Fascinating insight on the probabilistic approach of this microscopic phenomenon! Plus a beautiful and crystal clear proof of a math theorem in a KZbin video, which sounds pretty much like a "Truth AND Dare" challenge! Thank you.

Wow! Amazing video! I feel like I learned so much mathematics knowledge from you guys! Keep it up!

Outstanding work! Thank you very much for your videos.

8:45 in most situations, not including varying pressure and supercooling

I've thought of this concept before, but I never had a name for it! Cool!

Outstanding video. Thanks so much for sharing. I seriously hope you will make more of these if you enjoyed the fun of making and sharing it. I really like three elements of the video most of all. 1. that you spent a good long time cycling through the p value “art” 2. that you did a nice slow long zoom in the fractal demo 3. Wonderful passive classical music behind it. These are all independent of the actual analysis but they are what make the video pleasant on top of fun and intellectually rewarding. Too many creators discount opportunities to make videos pleasant since that’s not essential to the lecture content. I’m glad you didn’t chose to go the extra mile. My only suggestion of areas to improve is you could have narrowed your p range over time in #1 (above) to from 0.5 +/- X where X shifts from 0.5 a few times (you did that) then drops to 0.4 then 0.3 then 0.25 (you did that) then continues to drop more slowly as it narrows to X approaches 0.01 or so. That way we can get a “zoomed in in time” look at behavior closer and closer to the boundary. This is intended as constructive criticism but please know I love what you did and I’m very thankful you gave us the treasure. Overall your visualizations were excellent!

Excellent presentation, very easy to follow the rigor in large part due to the elegant visualization techniques used. I wonder if this percolation framework can be used to characterize how the mind characterizes, organizes, and seeks out concepts. For example, one well-recognized benefit of maintaining a daily gratitude practice is that by intentionally seeking out things to be grateful for, your brain is more likely to do so spontaneously during day to day living. There are obviously a lot of very simplifying assumptions here, but suppose it looks like this: say that an infinite cluster past the critical probability corresponds to the spontaneous, subconscious emergence of a concept in the mind (gratitude in this case). Conscious instances of reinforcing the concept could be thought of as incrementing the probability, up to the critical value where it will more often manifest on its own. Great video.

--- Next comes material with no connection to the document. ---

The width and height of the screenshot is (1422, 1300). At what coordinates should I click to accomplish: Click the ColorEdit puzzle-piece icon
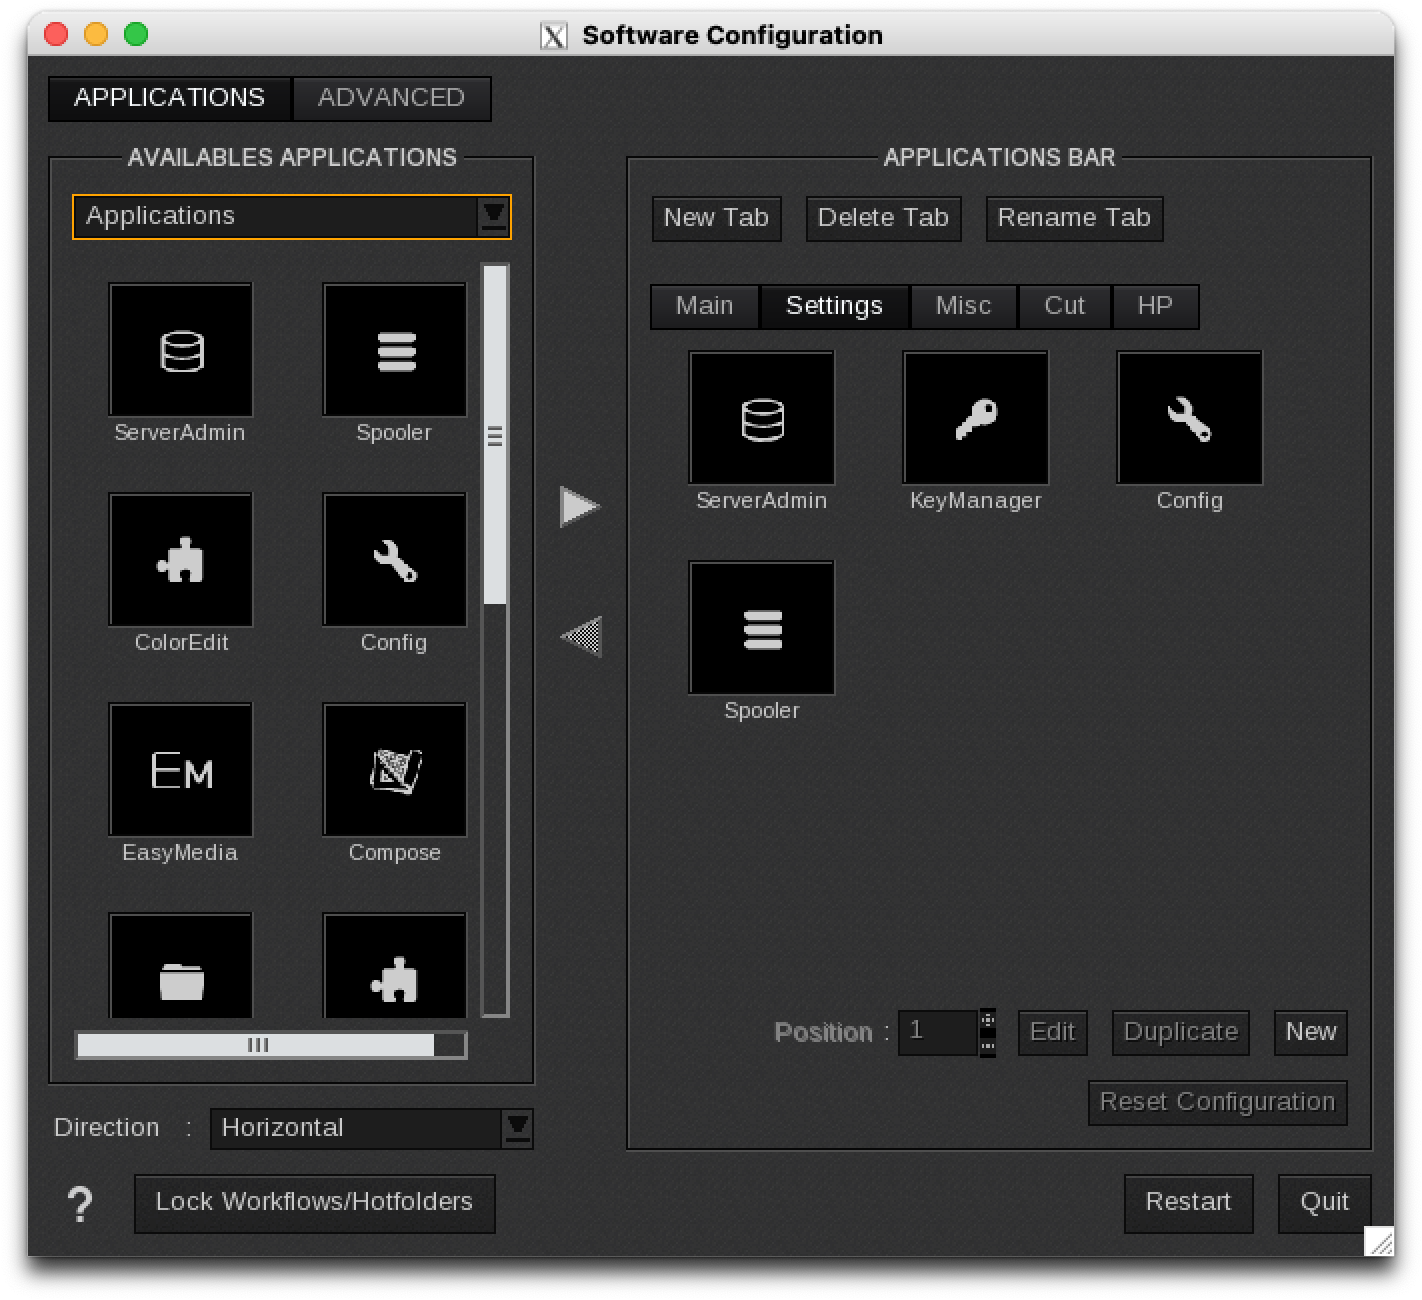tap(181, 560)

Very succinct and pretty modelling. Thanks for the upload!

Great presentation! I love the visual intuition.

absolutely fantastic video, thank you for sharing this

thank you vilas for bringing your video to my attention. i enjoyed it very much. and it brought to mind a question i had, even from back in my days of physics and math - although it has become more sharp or clear in my mind in recent years: the assumption of independence. within mathematical modelling that is used to simplify the math. and yet, with the physical reality of what guatama called 'dependence co-arising' or what heisenberg called 'the uncertainty principle', that is an assumption that will forever keep the model outside the bounds of the experience of the real material world. have mathematical modelling been done to assume that the 'decison-action' of gate affects that of neighbouring gates? guy from oaxaca.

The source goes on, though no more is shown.